The investigating team hadn’t requested to look at Chloe’s computer; Nasreen would have liked to know what her search history was. How had a fifteen-year-old girl from a middle-class area, with no known history of criminal activity or drug use, ended up forty-five minutes from where she lived, dead from a heroin overdose?
Nasreen had worked on the case of a twenty-three-year-old mother who’d overdosed and suffered pulmonary congestion like Chloe. She’d asked the pathologist at the time if it would have been quick – the woman’s toddler had been in the flat and she didn’t like to think of him seeing his mother in agony. The pathologist confirmed that in cases of pulmonary congestion, the victim would quickly enter a comatose state, dying relatively soon after from lack of oxygen. Chloe’s death would have been fast and painless. That was something. She didn’t like to think of the girl on her own in the woods, frightened, in pain, with no one to help. Perhaps the bright Chloe, predicted As and A*s in her GCSEs, had researched her options and chose this as an easy death? Chloe would never sit those exams now, never turn sixteen, never go on to have a job, or a family of her own. A life over, all too soon.

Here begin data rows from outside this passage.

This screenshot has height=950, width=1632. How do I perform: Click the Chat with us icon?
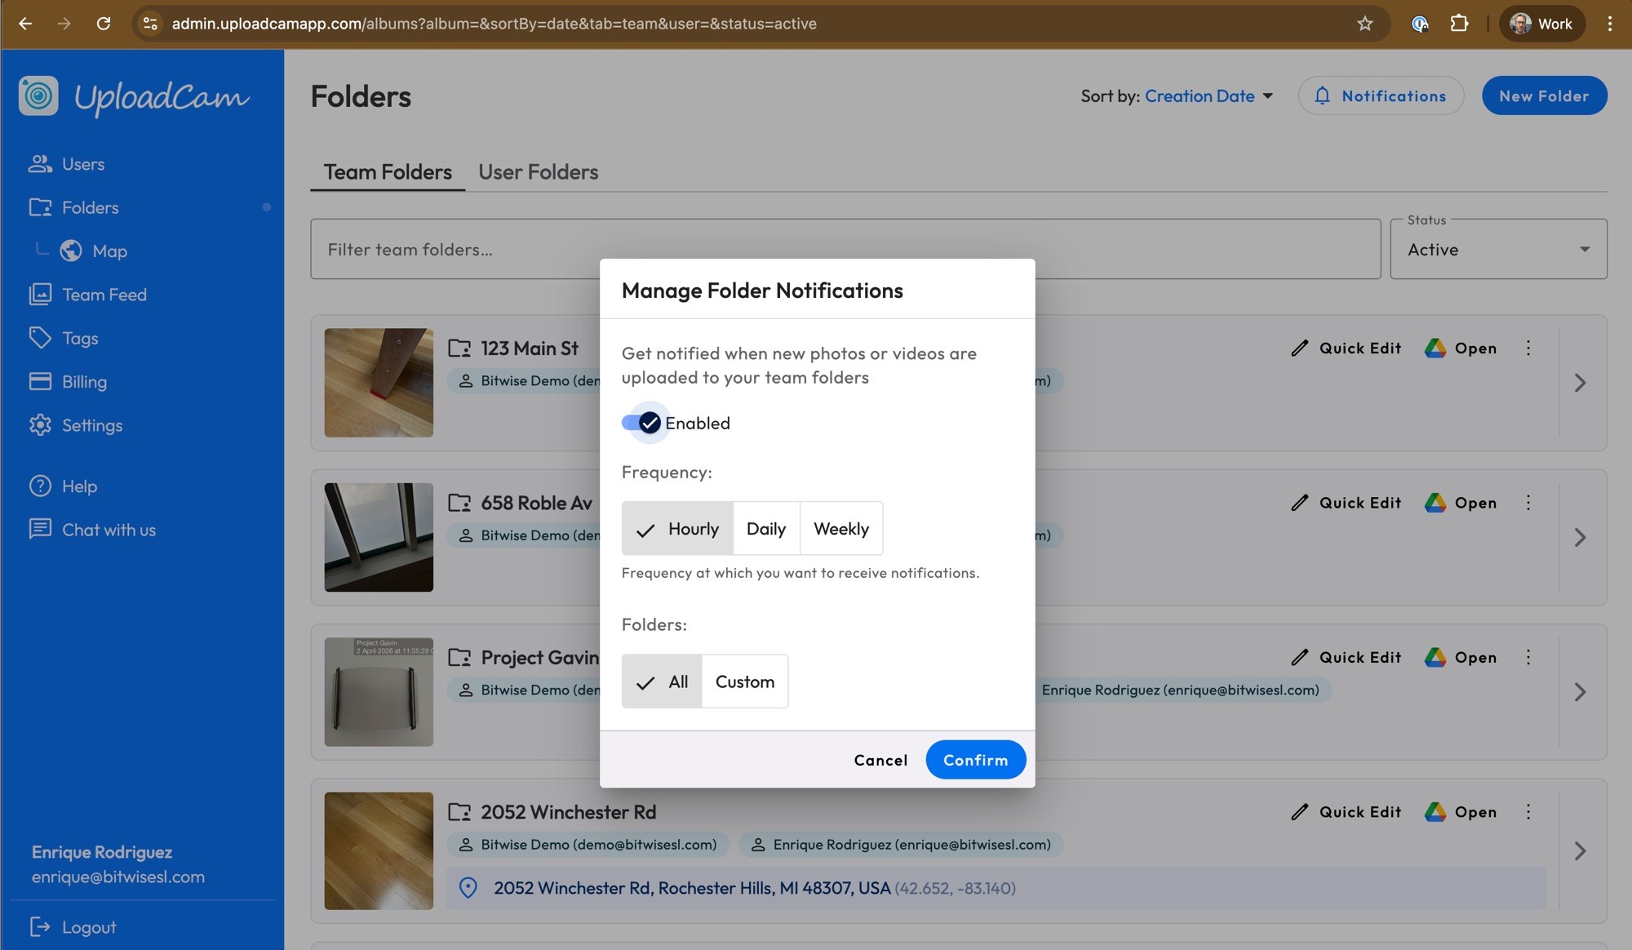[x=40, y=529]
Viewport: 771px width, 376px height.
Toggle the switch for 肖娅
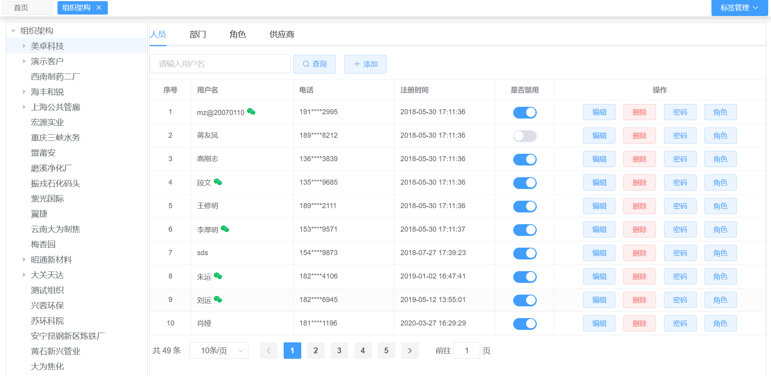point(525,324)
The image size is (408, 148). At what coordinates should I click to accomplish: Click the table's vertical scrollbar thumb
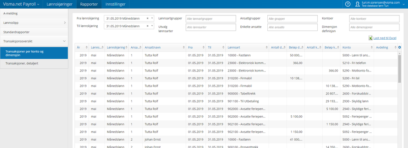click(400, 69)
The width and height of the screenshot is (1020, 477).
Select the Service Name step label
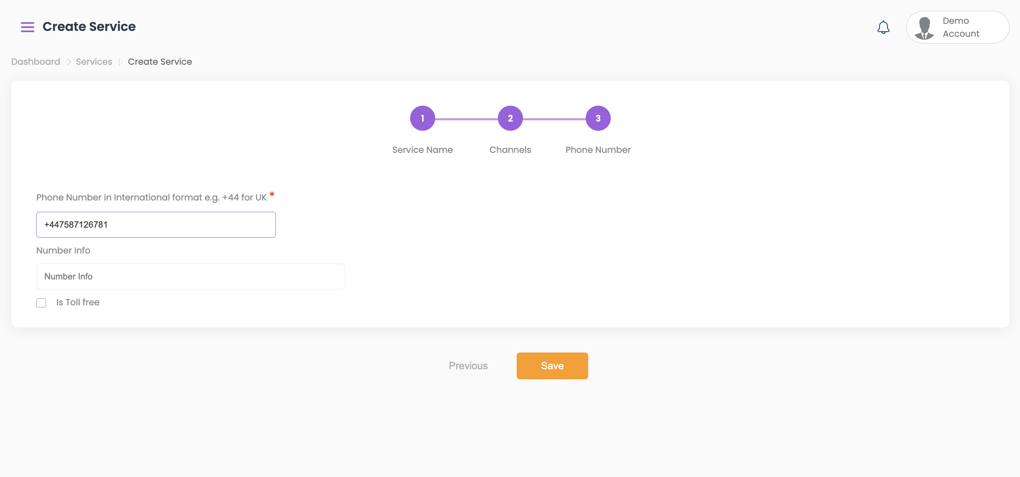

The rap of Saunders’s pen on his desk raised her and Chips’s attention. The DI pointed at the phone cradled between his shoulder and his ear, and mouthed, ‘Cell site hit.’ A signal from the phone had been picked up! Nasreen couldn’t suppress the flutter in her stomach: this could be good news.
DI Saunders was nodding, writing down what he was being told. ‘Okay. Yup. We’ll let the SOCOs and the tech lads see if they can find anything on it. Anything at all. Keep me updated.’
That didn’t sound so promising.
Saunders turned to face them. ‘The phone was ditched, not far from the spot where the hoodie was found. A young lad found it on the way to school, pocketed it, and apparently turned it on during his first break.’
Compromised DNA.
Chips threw his hands up in front of him. ‘Where were the parents? Did they not notice their kiddie picking up a bleeding phone?’
‘Apparently his eleven-year-old brother walks him in,’ Saunders shrugged. ‘Latchkey kids, I guess. What you gonna do?’
If only someone else had spotted it first – though most people would instinctively pick the phone up, regardless of whether they planned to turn it in or keep it. The boy had inadvertently disturbed the scene, delayed them finding the phone, and more than likely compromised any forensic traces on the device. And the discovery possibly had bleaker implications. ‘Are we sure it was ditched, rather than dropped during the struggle?’ Nasreen asked.
‘The kid says it was switched off when he found it. And it was further down the road. He thinks.’